There are promising contemporary models as well. Porto Alegre, for instance, emerges in Bakker’s work as something of a best-case scenario: in that Brazilian city, a public water utility provides near-universal coverage and maintains low fees within a polity defined by deep practices of deliberative democracy. The utility contracts out for certain specialized services to the private sector, but owns its assets and water, and is marked by a high degree of participatory planning.
Could such a system find purchase elsewhere? It would likely depend on social movements capable of expanding the political sphere to enable claims from marginalized water users, and then of managing the difficult move from opposing the worst depredations of privatized water toward a positive program of public management.[5] And why not? The largest private utility in the UK is staring at collapse; Ofwat itself is slated to be scrapped and replaced with a new utilities regulator. The international consensus supporting the private sector’s protagonism in water supply betokened by these flailing institutions is likewise fizzling out, with no new paradigm yet ready to replace it. And water, like nature, abhors a vacuum.
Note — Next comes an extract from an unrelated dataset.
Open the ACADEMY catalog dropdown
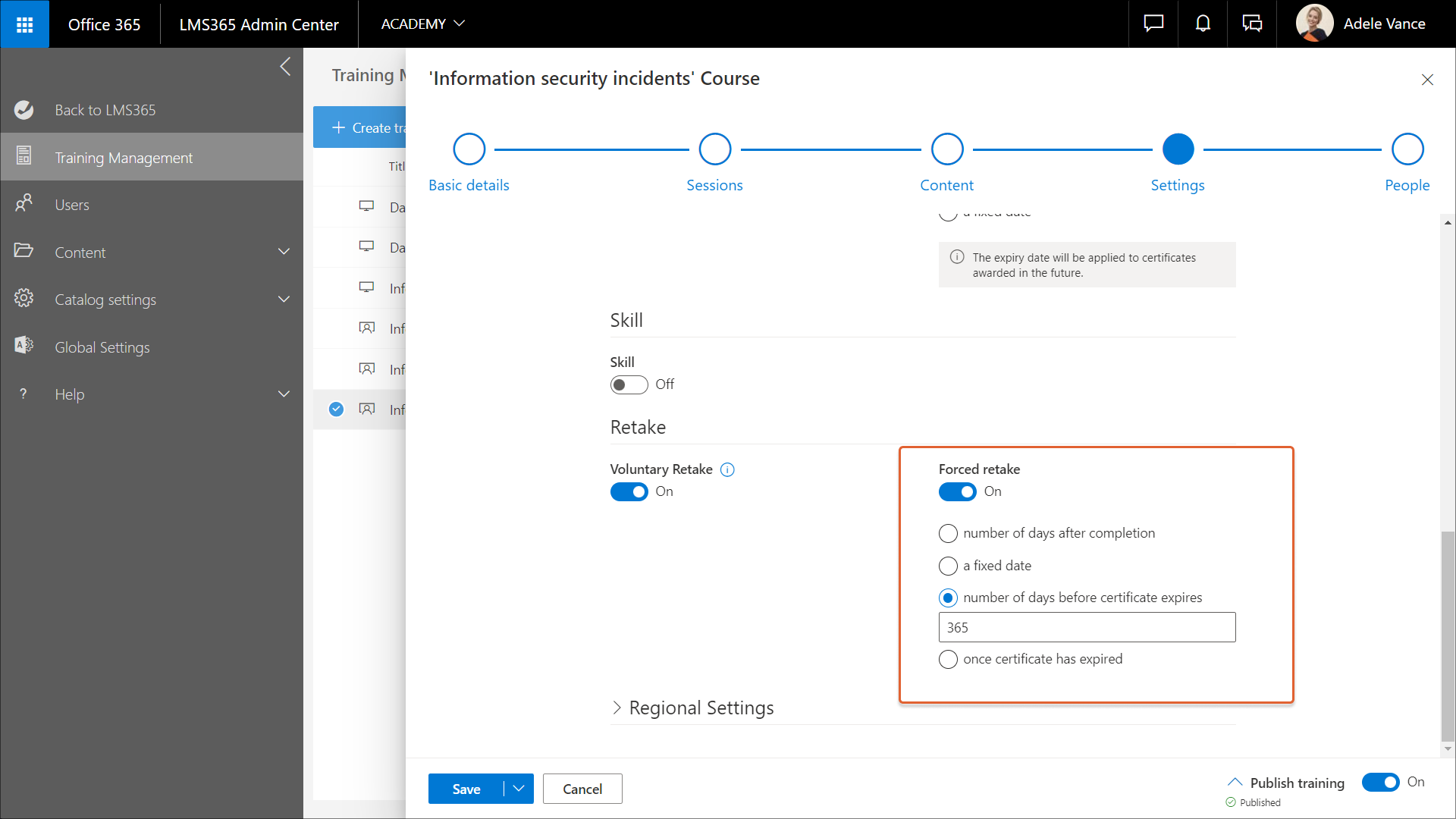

- As Andreas Malm has argued, industrialization provided an early example of water’s uncooperativeness as a commodity: the switch from water-based industrial processes to steam in the early 1800s occurred not because of steam’s advantage in generating power—steam displaced waterwheels before such technological parity was reached—but because water exists stickily in place. Thus, whereas industrialists could generate steam power from coal where and when they liked, and bring a disciplined labour force to their preferred production sites, water was stubborn, generating power along its own preferred routes and according to its own hard-to-control temporalities.
- Decades later than other nationalized utilities, like rail, electricity, coal and steel.
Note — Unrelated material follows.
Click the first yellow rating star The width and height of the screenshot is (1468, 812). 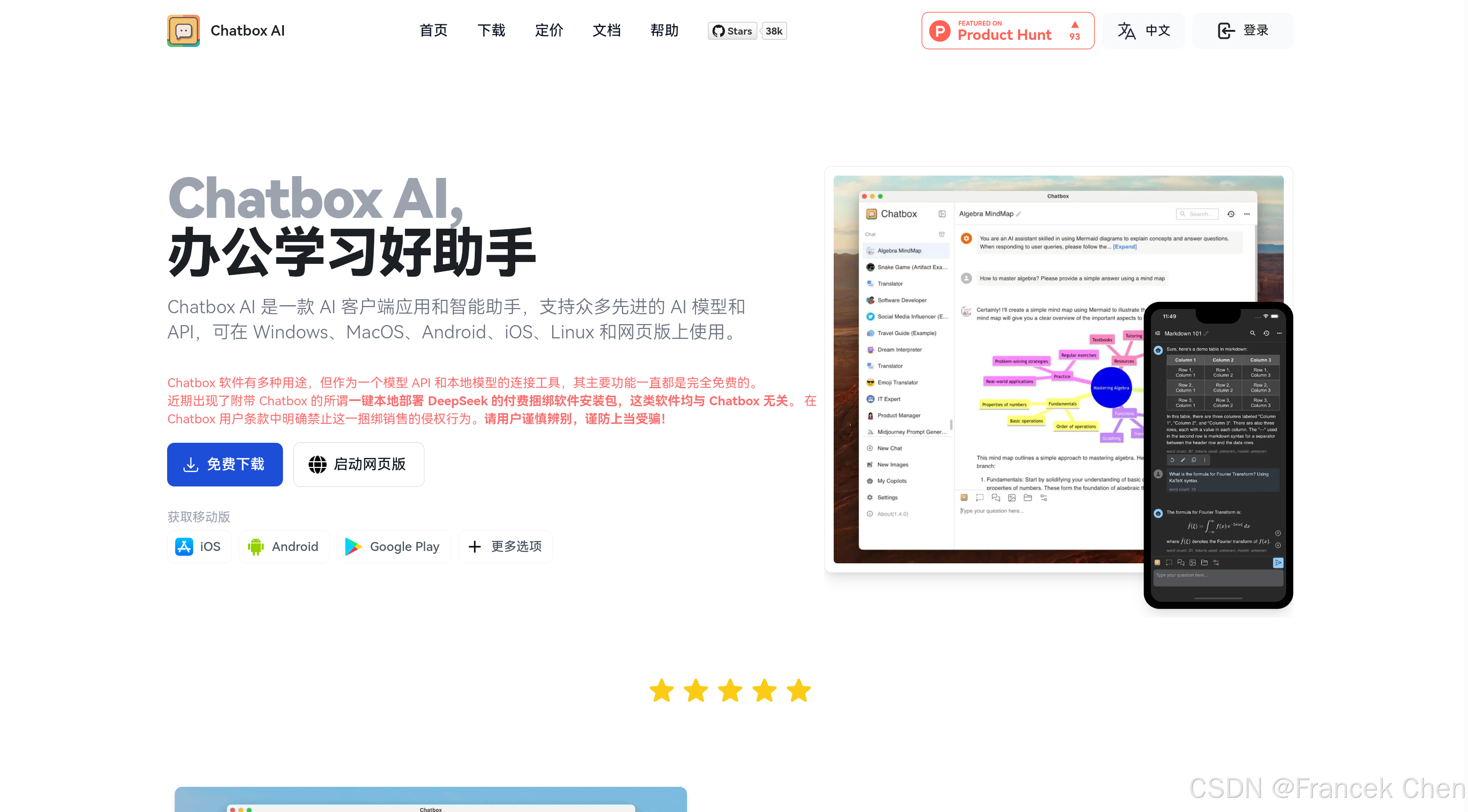point(662,691)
- During the drought, Yorkshire Water Services encouraged its consumers to slash usage by avoiding baths, while their managing director publicly claimed not to have taken one for three months. The revelation that he had been bathing frequently in nearby homes of family member and while on holiday in Spain became a scandal.
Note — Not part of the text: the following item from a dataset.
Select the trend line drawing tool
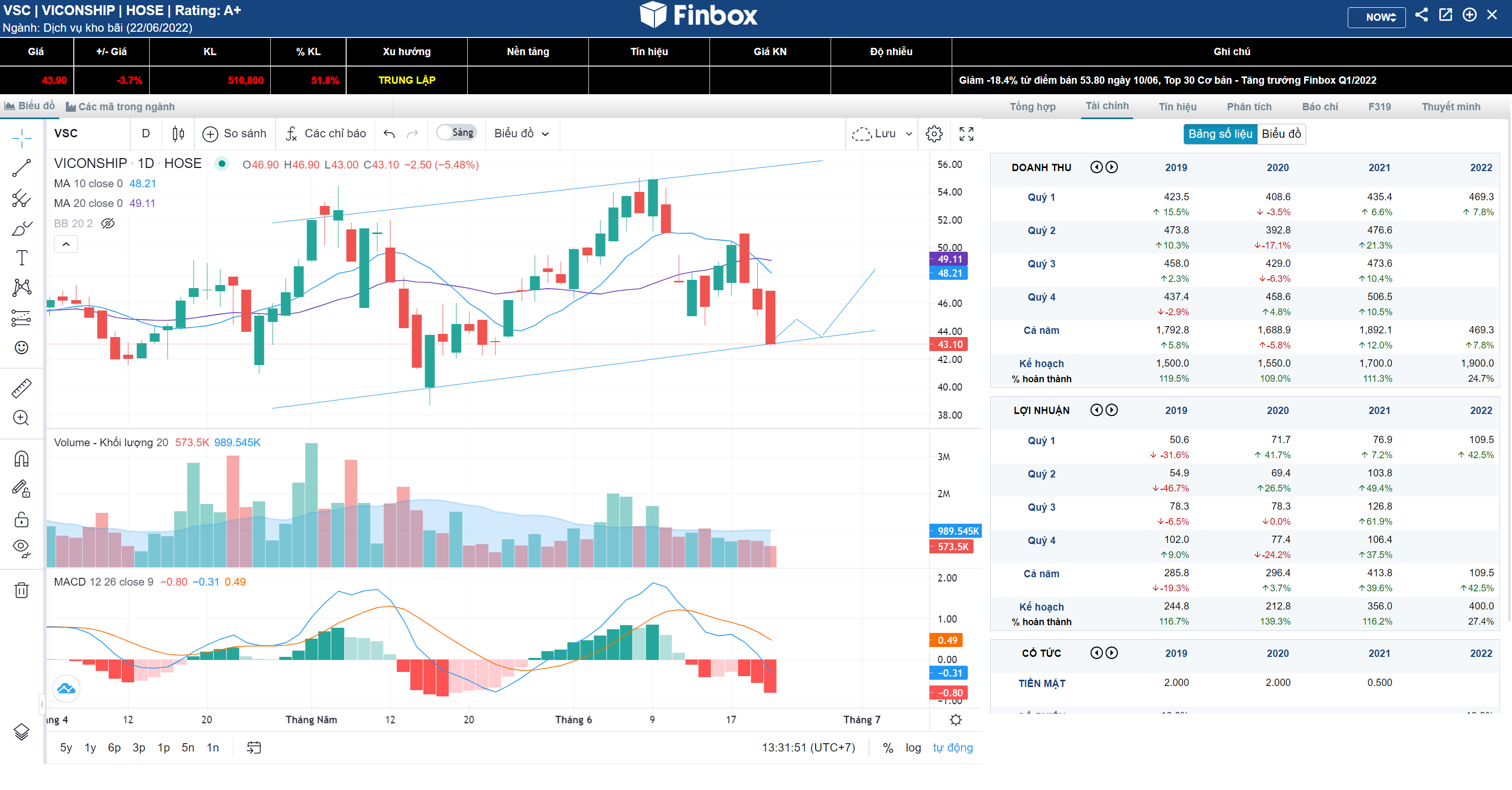The width and height of the screenshot is (1512, 790). click(x=22, y=169)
- Including by this author.
- Even the Cochabamba Water War, perhaps the most famous successful anti-privatization battle, offers a note of caution. After massive mobilizations booted out the international consortium that was to manage privatization, Cochabambinos were unable to translate the momentum into socialized control of the water utility, and coverage hovered around 50 per cent in the years after the battle.
Sammy Feldblum is a PhD candidate in geography at UCLA, focusing on the political ecology of water.